* Directions
Lines below containing the word "message" should be copied out.

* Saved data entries

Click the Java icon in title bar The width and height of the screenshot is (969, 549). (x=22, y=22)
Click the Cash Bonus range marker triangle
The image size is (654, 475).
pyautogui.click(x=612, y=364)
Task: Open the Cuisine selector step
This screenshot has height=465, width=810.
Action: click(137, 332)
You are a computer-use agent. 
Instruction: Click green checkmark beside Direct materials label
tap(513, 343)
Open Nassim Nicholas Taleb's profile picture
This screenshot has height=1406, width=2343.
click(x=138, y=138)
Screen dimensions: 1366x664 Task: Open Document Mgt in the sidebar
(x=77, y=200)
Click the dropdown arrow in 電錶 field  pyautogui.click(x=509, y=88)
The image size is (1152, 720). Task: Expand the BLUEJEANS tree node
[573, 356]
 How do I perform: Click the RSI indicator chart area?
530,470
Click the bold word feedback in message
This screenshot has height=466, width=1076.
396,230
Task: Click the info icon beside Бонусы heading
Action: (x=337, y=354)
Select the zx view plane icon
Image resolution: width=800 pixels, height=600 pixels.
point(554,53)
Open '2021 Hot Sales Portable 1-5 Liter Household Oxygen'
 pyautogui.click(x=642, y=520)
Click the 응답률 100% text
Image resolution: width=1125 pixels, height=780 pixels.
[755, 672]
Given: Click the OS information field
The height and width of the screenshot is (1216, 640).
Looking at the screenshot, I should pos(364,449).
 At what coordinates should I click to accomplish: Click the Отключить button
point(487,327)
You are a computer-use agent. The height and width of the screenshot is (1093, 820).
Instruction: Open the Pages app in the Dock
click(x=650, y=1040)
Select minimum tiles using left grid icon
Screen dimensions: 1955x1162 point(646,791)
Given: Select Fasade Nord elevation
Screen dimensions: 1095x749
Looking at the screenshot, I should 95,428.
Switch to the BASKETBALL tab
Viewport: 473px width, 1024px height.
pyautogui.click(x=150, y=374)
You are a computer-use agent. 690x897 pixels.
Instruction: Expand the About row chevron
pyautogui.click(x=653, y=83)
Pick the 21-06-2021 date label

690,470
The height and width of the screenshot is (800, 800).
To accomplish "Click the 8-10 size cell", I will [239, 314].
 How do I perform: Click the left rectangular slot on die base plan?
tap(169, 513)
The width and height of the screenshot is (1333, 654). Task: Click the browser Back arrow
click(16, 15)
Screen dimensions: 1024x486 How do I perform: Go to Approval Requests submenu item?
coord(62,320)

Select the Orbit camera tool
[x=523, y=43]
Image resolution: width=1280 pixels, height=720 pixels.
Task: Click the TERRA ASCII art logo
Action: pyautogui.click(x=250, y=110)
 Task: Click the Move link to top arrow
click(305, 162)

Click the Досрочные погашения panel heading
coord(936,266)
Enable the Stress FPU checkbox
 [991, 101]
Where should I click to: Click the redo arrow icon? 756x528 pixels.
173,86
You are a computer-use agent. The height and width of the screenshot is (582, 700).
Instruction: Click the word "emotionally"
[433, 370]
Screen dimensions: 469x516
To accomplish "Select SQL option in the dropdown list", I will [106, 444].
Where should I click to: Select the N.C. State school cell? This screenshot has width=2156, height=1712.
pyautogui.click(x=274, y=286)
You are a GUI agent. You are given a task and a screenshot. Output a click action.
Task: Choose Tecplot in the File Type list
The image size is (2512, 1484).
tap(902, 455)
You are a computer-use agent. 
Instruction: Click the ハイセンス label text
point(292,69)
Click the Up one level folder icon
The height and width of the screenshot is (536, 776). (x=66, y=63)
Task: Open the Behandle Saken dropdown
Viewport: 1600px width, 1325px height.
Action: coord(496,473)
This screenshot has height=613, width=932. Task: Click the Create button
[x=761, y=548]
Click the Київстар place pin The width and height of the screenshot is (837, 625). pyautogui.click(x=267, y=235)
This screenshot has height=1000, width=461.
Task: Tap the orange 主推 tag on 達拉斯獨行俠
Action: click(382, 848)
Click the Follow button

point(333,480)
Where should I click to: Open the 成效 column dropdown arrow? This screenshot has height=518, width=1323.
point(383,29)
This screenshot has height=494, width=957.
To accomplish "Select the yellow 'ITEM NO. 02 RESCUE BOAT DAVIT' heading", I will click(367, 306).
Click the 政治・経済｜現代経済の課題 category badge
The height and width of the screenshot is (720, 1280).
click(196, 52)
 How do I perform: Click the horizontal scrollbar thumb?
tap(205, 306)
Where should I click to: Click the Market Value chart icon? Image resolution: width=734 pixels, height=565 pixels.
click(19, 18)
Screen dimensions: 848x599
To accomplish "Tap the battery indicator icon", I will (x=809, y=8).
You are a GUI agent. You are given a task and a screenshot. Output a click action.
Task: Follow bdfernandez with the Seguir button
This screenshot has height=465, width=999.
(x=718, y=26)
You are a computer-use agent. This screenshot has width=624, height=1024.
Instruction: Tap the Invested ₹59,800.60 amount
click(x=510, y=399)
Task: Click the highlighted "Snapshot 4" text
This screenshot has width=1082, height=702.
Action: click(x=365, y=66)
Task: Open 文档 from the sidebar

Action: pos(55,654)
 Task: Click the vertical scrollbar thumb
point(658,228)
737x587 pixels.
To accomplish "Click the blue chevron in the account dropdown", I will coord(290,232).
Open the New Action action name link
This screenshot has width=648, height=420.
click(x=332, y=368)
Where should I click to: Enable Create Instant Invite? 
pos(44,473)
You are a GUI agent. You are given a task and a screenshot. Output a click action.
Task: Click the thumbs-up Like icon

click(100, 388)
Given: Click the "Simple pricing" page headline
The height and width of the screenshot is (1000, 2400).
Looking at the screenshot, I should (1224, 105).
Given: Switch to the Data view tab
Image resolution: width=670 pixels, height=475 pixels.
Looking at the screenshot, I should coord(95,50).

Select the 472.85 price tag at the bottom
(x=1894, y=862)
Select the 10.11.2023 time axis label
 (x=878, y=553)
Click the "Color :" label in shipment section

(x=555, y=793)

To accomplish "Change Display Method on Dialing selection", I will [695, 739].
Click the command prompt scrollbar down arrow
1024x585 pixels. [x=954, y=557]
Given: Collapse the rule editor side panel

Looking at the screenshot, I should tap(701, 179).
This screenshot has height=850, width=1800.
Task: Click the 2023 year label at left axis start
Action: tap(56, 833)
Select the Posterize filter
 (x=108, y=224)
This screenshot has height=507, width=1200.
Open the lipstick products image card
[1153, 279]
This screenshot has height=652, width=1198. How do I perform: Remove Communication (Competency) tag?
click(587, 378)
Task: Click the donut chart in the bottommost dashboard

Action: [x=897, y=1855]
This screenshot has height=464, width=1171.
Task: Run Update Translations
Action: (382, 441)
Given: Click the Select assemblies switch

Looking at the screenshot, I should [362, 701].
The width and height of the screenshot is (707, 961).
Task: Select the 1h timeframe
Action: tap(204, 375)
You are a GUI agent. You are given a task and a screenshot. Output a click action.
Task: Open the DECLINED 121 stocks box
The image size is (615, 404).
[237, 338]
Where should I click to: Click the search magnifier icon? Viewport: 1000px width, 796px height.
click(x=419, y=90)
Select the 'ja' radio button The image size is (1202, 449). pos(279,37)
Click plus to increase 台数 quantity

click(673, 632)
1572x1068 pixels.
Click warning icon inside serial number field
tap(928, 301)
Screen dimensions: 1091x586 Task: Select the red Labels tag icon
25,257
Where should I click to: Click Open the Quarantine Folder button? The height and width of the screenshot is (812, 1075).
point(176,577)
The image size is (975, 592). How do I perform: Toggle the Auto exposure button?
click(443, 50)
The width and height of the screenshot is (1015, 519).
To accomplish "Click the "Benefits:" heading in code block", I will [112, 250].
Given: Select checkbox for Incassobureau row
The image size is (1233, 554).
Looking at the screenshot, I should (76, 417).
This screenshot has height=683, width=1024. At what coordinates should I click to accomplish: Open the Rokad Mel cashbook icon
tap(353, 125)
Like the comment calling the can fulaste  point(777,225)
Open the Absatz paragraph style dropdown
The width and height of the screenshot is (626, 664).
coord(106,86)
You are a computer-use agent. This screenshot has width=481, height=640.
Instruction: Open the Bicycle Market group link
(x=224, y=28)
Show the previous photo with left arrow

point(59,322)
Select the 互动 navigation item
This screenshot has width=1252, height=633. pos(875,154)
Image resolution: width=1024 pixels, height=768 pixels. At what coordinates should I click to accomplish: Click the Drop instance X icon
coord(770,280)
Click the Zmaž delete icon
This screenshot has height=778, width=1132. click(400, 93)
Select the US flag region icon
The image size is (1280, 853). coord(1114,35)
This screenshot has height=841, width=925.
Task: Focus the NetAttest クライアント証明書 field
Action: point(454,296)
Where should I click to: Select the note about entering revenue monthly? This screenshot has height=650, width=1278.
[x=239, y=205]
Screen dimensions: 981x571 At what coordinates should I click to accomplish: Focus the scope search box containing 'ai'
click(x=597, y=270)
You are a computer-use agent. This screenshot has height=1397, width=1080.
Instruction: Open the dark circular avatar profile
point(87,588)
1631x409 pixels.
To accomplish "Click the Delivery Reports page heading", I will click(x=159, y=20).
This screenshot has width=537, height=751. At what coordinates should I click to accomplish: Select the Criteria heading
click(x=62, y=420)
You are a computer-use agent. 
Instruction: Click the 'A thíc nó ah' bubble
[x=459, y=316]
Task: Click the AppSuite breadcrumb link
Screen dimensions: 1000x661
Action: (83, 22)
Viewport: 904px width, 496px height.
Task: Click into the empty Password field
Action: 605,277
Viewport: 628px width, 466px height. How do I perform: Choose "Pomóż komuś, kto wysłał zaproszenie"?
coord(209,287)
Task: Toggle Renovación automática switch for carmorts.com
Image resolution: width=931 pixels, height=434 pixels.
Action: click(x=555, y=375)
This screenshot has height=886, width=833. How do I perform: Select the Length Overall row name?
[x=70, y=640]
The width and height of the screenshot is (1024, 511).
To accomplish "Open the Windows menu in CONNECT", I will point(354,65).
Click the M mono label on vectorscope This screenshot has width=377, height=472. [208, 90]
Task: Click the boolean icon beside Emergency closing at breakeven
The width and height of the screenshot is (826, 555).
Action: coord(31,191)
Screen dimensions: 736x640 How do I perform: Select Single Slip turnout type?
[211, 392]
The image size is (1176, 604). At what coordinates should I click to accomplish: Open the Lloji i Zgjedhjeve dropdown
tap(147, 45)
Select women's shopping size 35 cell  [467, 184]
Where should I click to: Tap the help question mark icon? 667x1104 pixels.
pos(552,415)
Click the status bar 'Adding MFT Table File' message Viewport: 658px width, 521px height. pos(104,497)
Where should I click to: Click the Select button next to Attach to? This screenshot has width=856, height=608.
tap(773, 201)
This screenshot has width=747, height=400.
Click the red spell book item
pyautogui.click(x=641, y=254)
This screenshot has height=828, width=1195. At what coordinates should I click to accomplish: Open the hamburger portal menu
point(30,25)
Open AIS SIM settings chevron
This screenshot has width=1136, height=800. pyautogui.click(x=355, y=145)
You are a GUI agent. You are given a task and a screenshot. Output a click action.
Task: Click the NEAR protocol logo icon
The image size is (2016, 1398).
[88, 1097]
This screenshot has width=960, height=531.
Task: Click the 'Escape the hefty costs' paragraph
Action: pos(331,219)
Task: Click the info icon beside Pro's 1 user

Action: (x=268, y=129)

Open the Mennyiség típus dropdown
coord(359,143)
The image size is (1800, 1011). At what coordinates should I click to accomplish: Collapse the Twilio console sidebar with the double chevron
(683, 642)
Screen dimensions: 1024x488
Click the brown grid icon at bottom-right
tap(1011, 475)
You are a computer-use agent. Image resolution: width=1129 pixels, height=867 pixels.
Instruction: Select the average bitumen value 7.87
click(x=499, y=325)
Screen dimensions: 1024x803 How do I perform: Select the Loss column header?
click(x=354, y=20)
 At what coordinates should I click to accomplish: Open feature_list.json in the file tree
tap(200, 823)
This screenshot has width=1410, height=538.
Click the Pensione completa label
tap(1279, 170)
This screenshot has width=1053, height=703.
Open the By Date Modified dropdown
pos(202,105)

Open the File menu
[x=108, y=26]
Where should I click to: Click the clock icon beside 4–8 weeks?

* Solution
Click the bold word feedback in message
Click the status bar 'Adding MFT Table File' message Viewport: 658px width, 521px height. pos(104,497)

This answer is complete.